Equifax has found itself at the centre of headlines again after the credit monitoring company was forced to deny it had been the victim of another cyber attack.
It came after Equifax took down a “customer help page” from its website, an action it described as precautionary.
The company is still reeling from a highly damaging data breach that affected approximately 143 million US consumers, as well as nearly 700,000 UK consumers.
This week Equifax has already faced probing questions from House of Commons Treasury Committee.
And on the other side of the pond, it has been hauled up before the US Congress over the matter, where former CEO Richard Smith faced a serious grilling from Senators.
But now to make worse, it discovered on Thursday that one of its third-party vendors had been running malicious code on one its web pages.

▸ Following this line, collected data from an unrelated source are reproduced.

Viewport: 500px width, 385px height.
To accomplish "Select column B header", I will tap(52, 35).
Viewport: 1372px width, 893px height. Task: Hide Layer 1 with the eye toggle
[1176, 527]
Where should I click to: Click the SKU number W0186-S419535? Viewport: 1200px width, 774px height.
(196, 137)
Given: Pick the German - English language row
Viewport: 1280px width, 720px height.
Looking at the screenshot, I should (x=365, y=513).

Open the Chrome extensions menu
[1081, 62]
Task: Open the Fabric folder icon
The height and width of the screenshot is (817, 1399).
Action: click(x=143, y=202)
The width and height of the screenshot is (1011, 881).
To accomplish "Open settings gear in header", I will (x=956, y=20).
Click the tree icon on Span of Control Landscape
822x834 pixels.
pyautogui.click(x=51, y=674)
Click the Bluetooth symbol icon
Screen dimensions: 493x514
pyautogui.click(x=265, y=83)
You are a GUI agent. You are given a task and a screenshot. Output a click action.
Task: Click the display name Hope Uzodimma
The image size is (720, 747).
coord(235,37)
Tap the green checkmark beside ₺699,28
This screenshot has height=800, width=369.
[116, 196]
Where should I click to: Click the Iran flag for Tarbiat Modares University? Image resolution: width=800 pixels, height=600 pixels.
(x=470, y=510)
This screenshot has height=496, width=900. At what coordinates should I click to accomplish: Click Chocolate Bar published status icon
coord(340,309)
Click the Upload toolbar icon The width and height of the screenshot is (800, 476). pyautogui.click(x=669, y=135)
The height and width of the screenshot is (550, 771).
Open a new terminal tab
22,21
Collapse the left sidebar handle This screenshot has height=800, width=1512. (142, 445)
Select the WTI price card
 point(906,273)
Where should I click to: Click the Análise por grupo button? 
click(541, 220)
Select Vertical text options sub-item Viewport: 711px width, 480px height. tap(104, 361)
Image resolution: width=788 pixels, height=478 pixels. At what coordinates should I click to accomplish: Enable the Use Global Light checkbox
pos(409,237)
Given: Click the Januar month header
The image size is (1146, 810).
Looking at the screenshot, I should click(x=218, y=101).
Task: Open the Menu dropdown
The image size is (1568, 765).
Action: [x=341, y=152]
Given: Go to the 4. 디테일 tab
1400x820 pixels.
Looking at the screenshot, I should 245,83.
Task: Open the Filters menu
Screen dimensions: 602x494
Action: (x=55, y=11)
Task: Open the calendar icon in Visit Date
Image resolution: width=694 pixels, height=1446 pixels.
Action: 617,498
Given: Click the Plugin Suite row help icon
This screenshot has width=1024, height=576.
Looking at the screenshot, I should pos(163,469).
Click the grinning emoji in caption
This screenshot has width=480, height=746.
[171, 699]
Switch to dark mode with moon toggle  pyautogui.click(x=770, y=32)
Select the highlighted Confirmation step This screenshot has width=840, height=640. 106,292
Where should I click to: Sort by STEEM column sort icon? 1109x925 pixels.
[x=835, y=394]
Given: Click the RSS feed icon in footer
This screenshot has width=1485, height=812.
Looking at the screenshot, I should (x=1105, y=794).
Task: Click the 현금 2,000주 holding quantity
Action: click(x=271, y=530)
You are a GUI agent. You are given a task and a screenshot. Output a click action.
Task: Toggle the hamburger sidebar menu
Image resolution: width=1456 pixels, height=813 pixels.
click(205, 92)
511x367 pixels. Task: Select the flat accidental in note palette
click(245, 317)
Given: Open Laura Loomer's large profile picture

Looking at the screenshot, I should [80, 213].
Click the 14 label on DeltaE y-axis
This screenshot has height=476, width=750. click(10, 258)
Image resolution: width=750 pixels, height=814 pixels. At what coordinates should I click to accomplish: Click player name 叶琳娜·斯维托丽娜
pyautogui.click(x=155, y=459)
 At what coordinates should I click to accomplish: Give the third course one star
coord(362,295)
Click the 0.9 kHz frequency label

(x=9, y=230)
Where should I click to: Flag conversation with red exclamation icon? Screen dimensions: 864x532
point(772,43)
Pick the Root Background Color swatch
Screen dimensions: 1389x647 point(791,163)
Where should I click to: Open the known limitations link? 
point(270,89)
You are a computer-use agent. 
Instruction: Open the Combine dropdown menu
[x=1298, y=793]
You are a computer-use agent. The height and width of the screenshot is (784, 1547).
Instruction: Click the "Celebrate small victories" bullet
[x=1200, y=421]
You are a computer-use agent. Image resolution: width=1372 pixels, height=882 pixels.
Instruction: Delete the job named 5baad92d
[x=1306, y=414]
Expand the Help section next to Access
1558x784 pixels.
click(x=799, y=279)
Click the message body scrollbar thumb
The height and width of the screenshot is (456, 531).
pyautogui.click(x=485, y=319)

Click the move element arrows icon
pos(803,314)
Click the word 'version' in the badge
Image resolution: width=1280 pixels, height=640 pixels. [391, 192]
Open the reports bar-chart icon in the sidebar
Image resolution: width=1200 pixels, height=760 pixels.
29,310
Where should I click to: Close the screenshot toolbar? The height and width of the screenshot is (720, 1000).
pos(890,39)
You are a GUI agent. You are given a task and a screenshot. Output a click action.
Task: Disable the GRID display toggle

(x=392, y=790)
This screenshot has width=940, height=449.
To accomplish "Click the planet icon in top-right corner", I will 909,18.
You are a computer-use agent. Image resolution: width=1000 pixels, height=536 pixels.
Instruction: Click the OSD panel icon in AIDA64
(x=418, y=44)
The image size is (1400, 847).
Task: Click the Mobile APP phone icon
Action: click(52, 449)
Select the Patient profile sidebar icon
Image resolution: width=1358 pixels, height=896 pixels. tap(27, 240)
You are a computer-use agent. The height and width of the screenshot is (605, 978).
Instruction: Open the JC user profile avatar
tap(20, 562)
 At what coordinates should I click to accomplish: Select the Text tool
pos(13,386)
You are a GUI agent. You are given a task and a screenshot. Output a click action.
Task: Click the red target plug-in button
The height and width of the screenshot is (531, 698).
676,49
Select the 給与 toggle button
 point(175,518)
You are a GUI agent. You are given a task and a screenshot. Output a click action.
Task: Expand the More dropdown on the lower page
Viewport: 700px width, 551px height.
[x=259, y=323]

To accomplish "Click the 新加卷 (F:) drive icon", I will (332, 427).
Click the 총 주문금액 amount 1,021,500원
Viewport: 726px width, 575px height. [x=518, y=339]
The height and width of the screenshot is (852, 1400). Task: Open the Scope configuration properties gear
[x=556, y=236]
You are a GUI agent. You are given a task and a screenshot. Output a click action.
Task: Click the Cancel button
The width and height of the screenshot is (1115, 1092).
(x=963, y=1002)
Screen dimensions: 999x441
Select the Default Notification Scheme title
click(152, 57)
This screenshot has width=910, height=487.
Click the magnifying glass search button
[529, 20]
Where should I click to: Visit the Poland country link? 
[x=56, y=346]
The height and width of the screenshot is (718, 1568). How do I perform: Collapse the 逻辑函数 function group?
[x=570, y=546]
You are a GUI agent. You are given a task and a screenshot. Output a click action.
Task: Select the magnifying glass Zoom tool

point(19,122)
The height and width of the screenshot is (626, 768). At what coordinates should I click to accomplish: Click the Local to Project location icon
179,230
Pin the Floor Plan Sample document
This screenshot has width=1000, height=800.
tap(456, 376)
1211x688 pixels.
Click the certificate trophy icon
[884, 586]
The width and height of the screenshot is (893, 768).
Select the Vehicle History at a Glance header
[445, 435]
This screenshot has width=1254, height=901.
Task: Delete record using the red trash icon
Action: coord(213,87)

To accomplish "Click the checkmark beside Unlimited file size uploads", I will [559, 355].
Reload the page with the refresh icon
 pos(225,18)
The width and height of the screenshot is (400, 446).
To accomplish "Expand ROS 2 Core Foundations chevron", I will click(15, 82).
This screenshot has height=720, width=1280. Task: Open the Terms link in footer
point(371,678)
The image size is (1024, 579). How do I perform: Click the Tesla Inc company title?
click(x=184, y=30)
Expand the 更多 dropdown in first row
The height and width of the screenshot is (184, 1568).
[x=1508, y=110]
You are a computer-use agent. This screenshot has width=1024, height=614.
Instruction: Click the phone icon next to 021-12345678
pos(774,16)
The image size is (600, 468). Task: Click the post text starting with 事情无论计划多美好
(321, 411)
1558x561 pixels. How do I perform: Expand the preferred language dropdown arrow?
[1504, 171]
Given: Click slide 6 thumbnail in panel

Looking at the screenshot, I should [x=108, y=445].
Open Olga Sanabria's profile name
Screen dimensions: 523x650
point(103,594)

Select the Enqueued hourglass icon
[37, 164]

Equifax reportedly said it took the affected web page offline “out of an abundance of caution” after an independent security analyst told the website Ars Technica that he had visited Equifax’s website on Wednesday.
The researcher had found that visitors were redirected to download a fraudulent software update for Adobe Flash which if installed, would infect computers with malware.
“Equifax can confirm that its systems were not compromised and that the reported issue did not affect our consumer online dispute portal,” spokeswoman Francesca De Girolami was quoted by Reuters as saying in a statement on Thursday.
“The issue involves a third-party vendor that Equifax uses to collect website performance data, and that vendor’s code running on an Equifax website was serving malicious content,” the spokeswoman added.
Equifax also said it has removed the vendor’s code from the web page.